Art historian and leading Leonardo scholar Martin Kemp will join us for the next meeting of our Italian Book Club. Read the book and join us on February 5th at 6.30pm in Oxford. All are welcome.
Event Summary
It was a huge privilege to have Martin Kemp talk to us as he told us all about both how he got interested in Leonardo in the first place and his role in verifying that the Salvator Mundi was by Leonardo. He’s a very entertaining speaker.
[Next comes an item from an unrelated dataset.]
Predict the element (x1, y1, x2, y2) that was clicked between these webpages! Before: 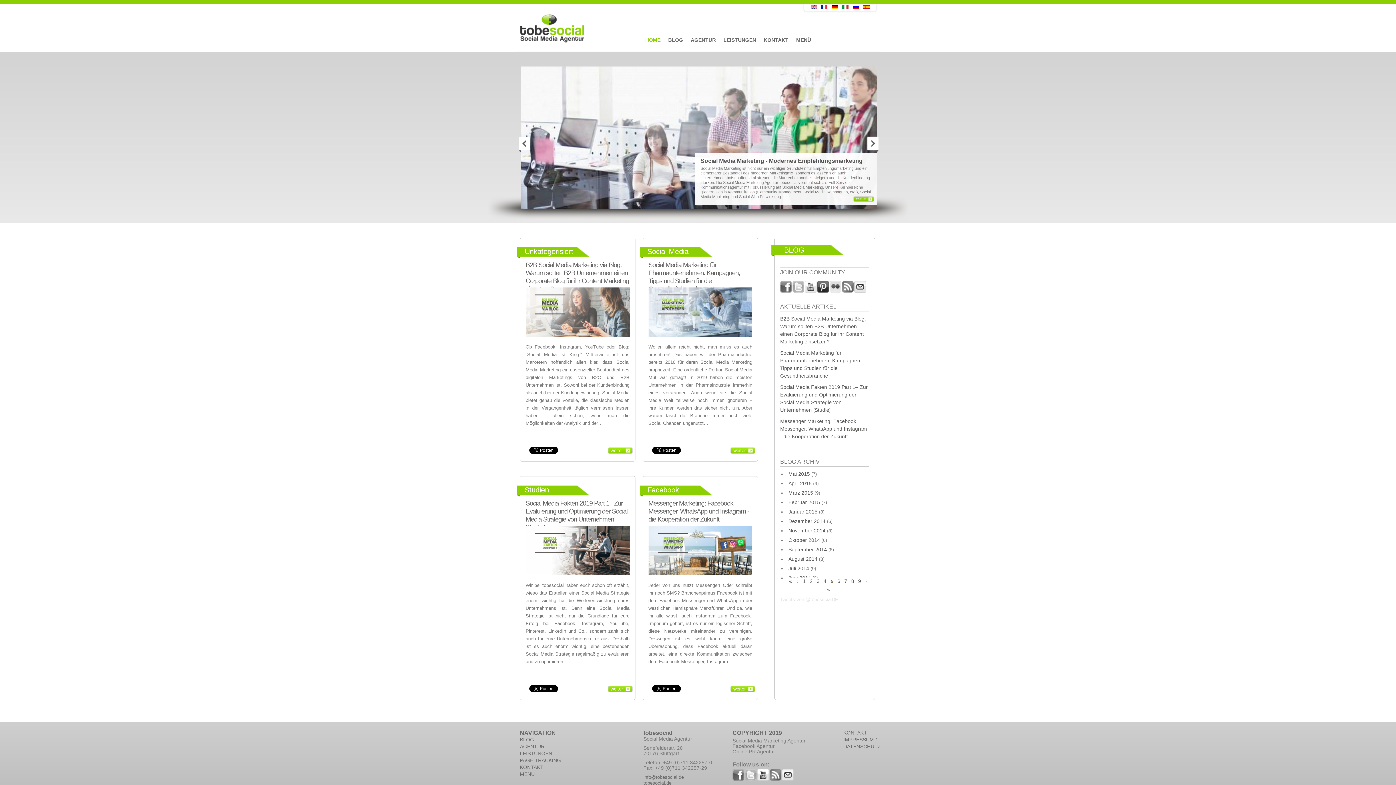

Both the book we read, Leonardo by Martin Kemp, and his talk made clear just how much of a scientist Leonardo was. He wanted to know how everything worked and understand the ultimate essence of things. I suppose I had always thought of Leonardo as an artist who also made some interesting contraptions (like flying machines). After reading Martin’s book and hearing him talk, I see him more as a forerunner of Galileo, and the achievements of the Scientific Revolution in the 17th century. All that scientific knowledge and interest imbues Leonardo’s paintings and may be part of the reason they’re so admired.
Heads up: Martin is publishing a new book, all about his own experience as a Leonardo expert, Living with Leonardo: Fifty years of sanity and insanity in the art world and beyond. There’s all the Leonardo loonies (as he refers to them) who write to him with conspiracy theories. He was even stalked once. And yet he had the privilege of being part of that once every 100 year occurrence: the discovery of a new Leonardo (which then sold at auction for $450 million).
I asked Martin how Leonardo himself would have felt about the circus that surrounds him today. Apparently, he would have loved it. He wanted to be famous. Well. He succeeded.